It’s difficult to tell, however, how much of this talk about theft is actually being reported to law enforcement. As of Thursday evening, neither the Summit County Sheriff’s Office, the County Attorney’s criminal affairs office, the Park City Police Department nor the Utah Attorney General’s office had received any observable criminal complaints about Deer Valley Lodging.
Furthermore, representatives from all of those offices said the issue sounded like a civil affair.
Jennifer Bolton, spokesperson for the State Department of Commerce said the situation was probably not a violation of law.
According Charles Smalley, an investigator in the Utah division of real estate, property management companies are heavily regulated and must follow strict rules in how they handle their clients’ money. But, those rules do not apply to nightly rentals. Situations that involve rentals of less than 30 days are different from long-term management agreements, "like apples and oranges," he said.
Another common complaint made is that the letter sent to owners and signed by Premier Resorts president Barbara Zimonja and chief financial officer Bradley Goulding gave their office telephone numbers and invited home owners to call them directly. Many owners said Zimonja and Goulding were unavailable.
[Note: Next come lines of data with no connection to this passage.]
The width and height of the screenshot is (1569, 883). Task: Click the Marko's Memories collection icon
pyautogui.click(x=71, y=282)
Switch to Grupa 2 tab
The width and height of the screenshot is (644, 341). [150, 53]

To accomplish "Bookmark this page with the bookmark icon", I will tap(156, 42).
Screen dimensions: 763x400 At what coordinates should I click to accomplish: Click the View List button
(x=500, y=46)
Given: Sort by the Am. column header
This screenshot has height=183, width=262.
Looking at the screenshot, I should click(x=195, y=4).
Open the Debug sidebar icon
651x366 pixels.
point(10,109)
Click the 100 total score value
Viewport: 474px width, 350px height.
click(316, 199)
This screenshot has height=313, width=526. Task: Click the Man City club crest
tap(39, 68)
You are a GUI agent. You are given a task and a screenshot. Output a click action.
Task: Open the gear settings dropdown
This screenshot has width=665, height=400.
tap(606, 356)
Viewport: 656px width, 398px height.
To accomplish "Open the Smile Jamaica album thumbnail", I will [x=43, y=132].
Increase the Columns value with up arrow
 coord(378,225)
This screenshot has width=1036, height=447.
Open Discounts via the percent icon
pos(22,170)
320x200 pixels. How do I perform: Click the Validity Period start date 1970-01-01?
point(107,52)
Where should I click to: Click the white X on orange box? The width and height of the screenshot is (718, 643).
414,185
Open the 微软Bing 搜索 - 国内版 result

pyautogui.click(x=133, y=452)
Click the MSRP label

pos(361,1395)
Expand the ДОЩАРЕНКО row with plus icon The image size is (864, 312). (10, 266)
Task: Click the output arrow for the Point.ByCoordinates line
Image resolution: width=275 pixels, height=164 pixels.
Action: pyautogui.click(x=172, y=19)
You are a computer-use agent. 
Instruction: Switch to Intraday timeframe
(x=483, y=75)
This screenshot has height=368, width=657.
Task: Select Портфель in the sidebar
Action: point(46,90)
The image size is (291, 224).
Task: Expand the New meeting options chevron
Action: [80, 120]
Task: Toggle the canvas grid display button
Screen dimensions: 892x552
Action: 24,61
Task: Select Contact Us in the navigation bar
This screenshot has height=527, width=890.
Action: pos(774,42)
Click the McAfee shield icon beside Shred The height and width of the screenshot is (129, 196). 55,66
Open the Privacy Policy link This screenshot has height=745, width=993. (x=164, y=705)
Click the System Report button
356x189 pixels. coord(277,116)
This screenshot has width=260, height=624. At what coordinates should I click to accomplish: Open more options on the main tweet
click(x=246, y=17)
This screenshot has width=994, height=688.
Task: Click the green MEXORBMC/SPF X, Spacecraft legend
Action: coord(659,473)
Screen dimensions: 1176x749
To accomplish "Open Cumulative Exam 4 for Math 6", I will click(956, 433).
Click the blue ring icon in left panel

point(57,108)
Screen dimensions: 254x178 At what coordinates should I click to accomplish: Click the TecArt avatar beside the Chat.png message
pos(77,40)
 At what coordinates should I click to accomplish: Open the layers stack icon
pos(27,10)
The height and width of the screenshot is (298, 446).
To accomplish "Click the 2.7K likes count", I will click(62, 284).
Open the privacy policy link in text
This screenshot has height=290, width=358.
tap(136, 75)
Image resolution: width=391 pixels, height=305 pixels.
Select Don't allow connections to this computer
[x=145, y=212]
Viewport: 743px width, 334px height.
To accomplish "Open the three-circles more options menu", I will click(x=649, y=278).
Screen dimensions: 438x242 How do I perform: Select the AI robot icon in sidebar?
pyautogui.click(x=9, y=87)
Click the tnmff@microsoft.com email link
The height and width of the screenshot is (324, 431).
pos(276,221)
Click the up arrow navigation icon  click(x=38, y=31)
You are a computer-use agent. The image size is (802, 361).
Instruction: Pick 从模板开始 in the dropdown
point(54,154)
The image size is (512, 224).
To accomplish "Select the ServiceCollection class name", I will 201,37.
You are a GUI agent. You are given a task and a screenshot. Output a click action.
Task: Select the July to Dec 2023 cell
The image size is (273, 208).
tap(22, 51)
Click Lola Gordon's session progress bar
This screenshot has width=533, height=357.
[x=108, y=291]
"It’s nonsense, false and untrue. I have left repeated messages for Barbara and Brad. All you get is voicemail with no return calls being made," Kassel complained.
There is also speculation that a sour business deal in Myrtle Beach, South Carolina is responsible for the company’s financial troubles.
Bobby Foster, director of marketing for Premier Resorts, responded to all of these concerns.
He said that according to Utah law, his business was not required to hold money for the owners of the 568 condos in escrow or trust. Some of the contracts with owners, but not all, require his company to pay interest on late payments.
Zimonja expects to have a solution that she will report to owners in about two weeks, he said.
Foster said he understands that owners have not been able to get through to Zimonja or Goulding, but that the two were in meetings all day on Monday and Tuesday and have messages from about 500 different people to reply to.
"They all want to talk, and we’ll communicate with everybody," he said.
Foster said the problem in Myrtle Beach was that of the condo developer, and is not connected with Premier Resorts.